Assignment » According to the article below on physician compensation oversight, what may a charter require for compensation decisions that exceed the 75th percentile of a physician's peers?

Segment Start: Study text

Trustees need to understand who is overseeing compensation arrangements for each physician in a health system to make sure the oversight is sufficiently independent and capable. A hospital CEO, for instance, should not provide sole oversight of physician compensation practices, because he has a vested interest in the business that physicians refer to the hospital. Likewise, a single board of trustees is often not sufficient to oversee physician compensation practices for all the various entities in a health system, especially larger systems that may have dozens of hospitals and physician groups. In each situation, a structure, such as a physician compensation committee, can focus on the compensation issues relevant to a specific entity, physician group or market without the financial bias of an executive and without having responsibility for an entire health system.
Creating a document detailing these responsibilities, including applicable policies approved by the governing body, can help eliminate confusion if something require attention. Also, the documentation helps those accountable understand their responsibilities and create processes to execute the agreed-upon policies.
Educate boards, committees, and physicians on physician compensation issues (including the health system’s compensation philosophy) and responsibilities.
Trustees cannot provide appropriate oversight if they do not understand the regulations governing physician compensation. Because this responsibility is new for many trustees, they require education on the rules and issues that are specific to physician compensation arrangements. Likewise, physicians who are more familiar with private practice compensation may not be fully aware of the issues that can arise with employed or aligned compensation structures, so they, too, must be educated. Education can be provided through in-house or external legal expertise or through the entity that provides physician compensation expertise.
Conduct regular audits of entity boards and committees to ensure compliance with charters.
A charter will stipulate rules set up by the governing body, such as a physician compensation committee, that oversees physician compensation. A charter, for instance, may stipulate that decisions regarding compensation that exceeds the 75th percentile of a physician's peers require documented third-party opinions on fair market value. Periodic audits can check whether actual compensation practices conform to the governing entity’s charter. In this example, the audit would consist of a review of a random selection of physicians; those whose compensation exceeded the 75th percentile would need documented evidence supporting the FMV of their compensation. If there was no documentation, the system might have exposure to paying a physician outside FMV requirements, and appropriate actions would need to be taken. The audit can be conducted internally, by a risk compliance group or through outside expertise.
A new world
The transformation of health care is changing the roles of many stakeholders, from CEOs and other leaders to physicians and even patients. The resulting additional responsibilities for trustees come with a new set of challenges. By following best practices that aim to mitigate risk rooted in physician compensation and by cultivating alignment in compensation approaches, trustees have an opportunity to strengthen the ability of health care organizations to weather change and thrive under value-based care.
Marc Hallee (firstname.lastname@example.org) is a principal in the physician services consulting practice of Sullivan, Cotter and Associates Inc., Houston. Kevin Wilson (email@example.com) is a managing principal of the firm and its national practice leader for physician services.
Here are five questions for boards to consider in developing structures for physician compensation governance:
- What is the risk to the system if there is a compliance problem?
- Are some physician relationships exclusive to a particular entity in the system?
- Is it reasonable for the health system board to handle governance of all physician relationships?
- Can the governance process be tiered or divided?
- Can the system board effectively audit all of the entity boards in the system?

Segment End: Study text
Segment Start: Provided data

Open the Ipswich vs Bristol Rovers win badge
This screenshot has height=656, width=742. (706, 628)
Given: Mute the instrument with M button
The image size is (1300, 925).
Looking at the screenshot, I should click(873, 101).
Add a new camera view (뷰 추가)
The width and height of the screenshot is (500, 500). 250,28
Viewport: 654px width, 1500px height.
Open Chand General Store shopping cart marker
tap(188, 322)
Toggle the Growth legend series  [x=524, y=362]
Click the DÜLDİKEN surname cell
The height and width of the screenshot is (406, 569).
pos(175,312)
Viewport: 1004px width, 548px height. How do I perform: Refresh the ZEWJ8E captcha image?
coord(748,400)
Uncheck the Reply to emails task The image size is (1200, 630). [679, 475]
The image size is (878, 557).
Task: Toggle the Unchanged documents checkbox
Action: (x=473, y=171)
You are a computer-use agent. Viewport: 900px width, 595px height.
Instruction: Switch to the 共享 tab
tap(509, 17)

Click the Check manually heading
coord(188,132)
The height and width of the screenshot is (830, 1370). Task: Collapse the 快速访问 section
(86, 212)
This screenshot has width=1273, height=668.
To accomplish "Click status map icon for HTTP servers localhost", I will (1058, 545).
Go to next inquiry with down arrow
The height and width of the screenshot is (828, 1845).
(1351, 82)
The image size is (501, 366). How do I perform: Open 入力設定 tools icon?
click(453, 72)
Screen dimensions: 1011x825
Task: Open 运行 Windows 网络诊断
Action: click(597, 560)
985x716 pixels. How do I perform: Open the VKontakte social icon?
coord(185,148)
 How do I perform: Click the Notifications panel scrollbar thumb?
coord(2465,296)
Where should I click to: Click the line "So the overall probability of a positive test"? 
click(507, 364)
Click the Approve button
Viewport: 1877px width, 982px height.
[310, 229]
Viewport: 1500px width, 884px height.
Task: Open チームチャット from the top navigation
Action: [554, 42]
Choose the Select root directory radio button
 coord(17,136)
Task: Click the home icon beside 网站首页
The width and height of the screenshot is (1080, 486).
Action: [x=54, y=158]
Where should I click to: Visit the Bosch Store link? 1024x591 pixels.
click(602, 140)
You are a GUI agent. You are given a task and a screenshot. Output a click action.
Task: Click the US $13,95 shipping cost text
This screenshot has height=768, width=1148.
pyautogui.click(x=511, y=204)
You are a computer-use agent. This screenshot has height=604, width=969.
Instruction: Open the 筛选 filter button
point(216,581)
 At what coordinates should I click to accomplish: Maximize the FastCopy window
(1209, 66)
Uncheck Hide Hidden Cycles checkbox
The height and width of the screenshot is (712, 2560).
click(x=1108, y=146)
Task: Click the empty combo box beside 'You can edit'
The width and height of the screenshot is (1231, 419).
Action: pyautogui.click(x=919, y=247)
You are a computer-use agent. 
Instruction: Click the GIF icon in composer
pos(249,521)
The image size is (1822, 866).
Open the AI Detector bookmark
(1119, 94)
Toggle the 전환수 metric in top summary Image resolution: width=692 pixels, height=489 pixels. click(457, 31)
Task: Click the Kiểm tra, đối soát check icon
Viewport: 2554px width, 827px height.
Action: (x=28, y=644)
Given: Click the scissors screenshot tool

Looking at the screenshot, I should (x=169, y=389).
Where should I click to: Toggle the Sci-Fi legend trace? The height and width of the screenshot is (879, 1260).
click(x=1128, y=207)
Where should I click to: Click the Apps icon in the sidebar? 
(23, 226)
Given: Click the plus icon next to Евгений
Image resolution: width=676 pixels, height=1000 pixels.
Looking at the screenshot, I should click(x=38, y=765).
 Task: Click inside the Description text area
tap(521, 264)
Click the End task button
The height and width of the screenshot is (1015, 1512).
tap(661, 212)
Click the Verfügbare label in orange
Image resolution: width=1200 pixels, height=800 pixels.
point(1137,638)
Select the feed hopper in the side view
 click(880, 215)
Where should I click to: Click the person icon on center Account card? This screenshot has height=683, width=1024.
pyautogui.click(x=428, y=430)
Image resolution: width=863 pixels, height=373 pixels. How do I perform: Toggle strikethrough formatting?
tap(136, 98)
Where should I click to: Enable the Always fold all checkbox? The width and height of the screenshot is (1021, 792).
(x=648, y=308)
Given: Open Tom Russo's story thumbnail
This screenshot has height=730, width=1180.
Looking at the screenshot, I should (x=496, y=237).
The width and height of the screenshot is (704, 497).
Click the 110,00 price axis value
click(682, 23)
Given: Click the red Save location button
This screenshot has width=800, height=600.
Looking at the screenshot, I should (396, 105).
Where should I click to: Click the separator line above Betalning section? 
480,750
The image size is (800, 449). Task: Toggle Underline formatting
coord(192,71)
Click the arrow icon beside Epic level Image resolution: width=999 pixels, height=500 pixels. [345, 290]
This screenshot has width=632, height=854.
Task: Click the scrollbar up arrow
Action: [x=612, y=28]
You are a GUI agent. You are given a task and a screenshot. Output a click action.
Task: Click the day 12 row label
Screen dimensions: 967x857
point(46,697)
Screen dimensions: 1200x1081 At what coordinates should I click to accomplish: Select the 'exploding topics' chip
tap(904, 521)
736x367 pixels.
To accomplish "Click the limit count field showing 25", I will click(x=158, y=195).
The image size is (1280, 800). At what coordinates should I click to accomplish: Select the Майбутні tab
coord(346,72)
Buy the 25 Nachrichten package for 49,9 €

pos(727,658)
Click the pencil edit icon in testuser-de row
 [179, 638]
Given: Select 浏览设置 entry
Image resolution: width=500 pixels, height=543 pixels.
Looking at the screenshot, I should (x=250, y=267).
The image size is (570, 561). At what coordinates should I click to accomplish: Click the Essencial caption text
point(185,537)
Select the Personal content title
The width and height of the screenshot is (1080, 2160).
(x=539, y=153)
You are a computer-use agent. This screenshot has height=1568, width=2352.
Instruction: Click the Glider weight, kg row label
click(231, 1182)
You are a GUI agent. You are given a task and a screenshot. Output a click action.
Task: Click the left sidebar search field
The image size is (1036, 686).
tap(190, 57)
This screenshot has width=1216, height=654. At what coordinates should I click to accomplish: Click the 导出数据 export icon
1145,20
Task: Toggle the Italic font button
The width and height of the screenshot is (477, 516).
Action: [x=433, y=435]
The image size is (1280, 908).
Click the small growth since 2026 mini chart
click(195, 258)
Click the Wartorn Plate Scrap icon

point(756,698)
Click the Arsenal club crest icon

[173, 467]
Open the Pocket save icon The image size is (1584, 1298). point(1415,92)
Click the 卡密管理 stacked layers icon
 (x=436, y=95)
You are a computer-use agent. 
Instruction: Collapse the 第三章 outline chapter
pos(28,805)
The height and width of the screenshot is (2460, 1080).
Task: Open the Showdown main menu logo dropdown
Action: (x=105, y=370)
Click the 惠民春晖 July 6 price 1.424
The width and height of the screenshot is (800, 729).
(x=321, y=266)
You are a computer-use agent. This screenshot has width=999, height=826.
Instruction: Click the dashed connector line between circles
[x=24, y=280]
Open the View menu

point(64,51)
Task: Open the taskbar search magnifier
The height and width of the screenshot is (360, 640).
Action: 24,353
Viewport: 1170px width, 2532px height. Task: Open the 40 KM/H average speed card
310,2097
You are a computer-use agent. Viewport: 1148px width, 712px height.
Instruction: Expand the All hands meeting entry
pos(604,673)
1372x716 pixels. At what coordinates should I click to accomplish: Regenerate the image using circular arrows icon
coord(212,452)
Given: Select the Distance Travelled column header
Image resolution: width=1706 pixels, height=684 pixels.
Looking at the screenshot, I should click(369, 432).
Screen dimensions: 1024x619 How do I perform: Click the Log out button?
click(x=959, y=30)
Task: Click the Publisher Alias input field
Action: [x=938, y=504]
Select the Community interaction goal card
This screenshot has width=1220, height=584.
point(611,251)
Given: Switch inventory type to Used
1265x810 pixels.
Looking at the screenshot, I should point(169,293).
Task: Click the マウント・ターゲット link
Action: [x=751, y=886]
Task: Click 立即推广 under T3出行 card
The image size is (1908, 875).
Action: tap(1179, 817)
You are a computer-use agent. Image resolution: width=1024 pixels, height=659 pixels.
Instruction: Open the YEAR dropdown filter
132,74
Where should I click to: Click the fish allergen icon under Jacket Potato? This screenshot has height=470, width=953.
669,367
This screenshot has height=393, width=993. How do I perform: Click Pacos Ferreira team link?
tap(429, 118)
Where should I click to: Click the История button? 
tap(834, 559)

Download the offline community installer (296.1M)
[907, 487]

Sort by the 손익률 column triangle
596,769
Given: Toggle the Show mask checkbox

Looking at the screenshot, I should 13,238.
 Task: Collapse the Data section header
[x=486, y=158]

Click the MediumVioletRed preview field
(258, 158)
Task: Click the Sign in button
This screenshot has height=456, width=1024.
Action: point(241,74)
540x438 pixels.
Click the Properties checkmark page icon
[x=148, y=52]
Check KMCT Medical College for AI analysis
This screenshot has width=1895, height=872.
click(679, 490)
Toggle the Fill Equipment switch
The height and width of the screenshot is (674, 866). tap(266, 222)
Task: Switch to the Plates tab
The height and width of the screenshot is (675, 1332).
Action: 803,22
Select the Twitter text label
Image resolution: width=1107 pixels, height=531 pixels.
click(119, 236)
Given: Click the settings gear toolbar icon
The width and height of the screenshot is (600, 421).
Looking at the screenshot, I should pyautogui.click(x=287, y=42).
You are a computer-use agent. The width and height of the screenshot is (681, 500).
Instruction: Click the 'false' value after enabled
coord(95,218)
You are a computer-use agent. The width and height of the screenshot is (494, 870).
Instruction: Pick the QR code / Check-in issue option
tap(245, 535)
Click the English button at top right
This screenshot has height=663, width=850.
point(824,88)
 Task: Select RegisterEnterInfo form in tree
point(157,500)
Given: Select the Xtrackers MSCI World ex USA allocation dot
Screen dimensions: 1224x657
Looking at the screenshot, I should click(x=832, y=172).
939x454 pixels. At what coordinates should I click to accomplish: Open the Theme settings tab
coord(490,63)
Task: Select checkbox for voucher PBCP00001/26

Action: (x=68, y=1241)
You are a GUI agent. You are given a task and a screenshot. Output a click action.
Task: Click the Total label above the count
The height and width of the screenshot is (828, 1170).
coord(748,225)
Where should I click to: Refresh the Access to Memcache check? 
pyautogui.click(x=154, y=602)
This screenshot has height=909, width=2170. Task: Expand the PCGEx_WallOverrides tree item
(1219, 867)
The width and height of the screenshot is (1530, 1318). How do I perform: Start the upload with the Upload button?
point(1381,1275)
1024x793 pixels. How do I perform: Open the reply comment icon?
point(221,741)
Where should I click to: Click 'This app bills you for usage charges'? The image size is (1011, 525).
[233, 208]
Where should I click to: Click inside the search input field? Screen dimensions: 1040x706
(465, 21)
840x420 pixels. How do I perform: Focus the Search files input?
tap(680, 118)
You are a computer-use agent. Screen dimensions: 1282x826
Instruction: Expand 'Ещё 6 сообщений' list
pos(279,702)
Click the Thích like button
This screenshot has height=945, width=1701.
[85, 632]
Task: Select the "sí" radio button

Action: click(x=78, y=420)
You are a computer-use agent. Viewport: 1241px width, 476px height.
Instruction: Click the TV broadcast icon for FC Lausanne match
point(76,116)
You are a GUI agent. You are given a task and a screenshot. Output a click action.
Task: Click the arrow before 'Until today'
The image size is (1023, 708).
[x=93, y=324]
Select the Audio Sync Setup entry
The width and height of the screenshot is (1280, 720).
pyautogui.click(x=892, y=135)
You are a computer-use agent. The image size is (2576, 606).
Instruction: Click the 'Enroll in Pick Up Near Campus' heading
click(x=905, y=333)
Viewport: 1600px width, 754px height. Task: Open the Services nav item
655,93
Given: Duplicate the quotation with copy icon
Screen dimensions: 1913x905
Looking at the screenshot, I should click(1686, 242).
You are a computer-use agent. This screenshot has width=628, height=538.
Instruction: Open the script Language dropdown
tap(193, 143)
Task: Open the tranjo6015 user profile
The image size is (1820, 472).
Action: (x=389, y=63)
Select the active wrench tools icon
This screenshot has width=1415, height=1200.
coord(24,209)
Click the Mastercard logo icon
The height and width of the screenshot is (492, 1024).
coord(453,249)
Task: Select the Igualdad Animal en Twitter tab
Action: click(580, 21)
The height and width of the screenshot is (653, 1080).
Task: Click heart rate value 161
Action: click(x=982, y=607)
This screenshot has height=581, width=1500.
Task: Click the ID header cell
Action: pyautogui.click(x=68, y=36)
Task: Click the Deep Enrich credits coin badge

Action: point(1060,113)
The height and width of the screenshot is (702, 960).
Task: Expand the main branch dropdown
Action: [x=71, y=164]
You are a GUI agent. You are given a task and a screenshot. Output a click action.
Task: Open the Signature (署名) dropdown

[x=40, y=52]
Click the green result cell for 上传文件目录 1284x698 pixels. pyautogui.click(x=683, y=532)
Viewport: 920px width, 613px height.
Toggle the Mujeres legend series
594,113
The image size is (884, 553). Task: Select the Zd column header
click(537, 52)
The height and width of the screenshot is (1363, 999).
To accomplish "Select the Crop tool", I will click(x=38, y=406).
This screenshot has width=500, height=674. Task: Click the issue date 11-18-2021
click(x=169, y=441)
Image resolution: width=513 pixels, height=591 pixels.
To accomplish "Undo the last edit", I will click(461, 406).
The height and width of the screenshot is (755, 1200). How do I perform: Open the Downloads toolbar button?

Segment End: Provided data

Answer below » Documented third-party opinions on fair market value.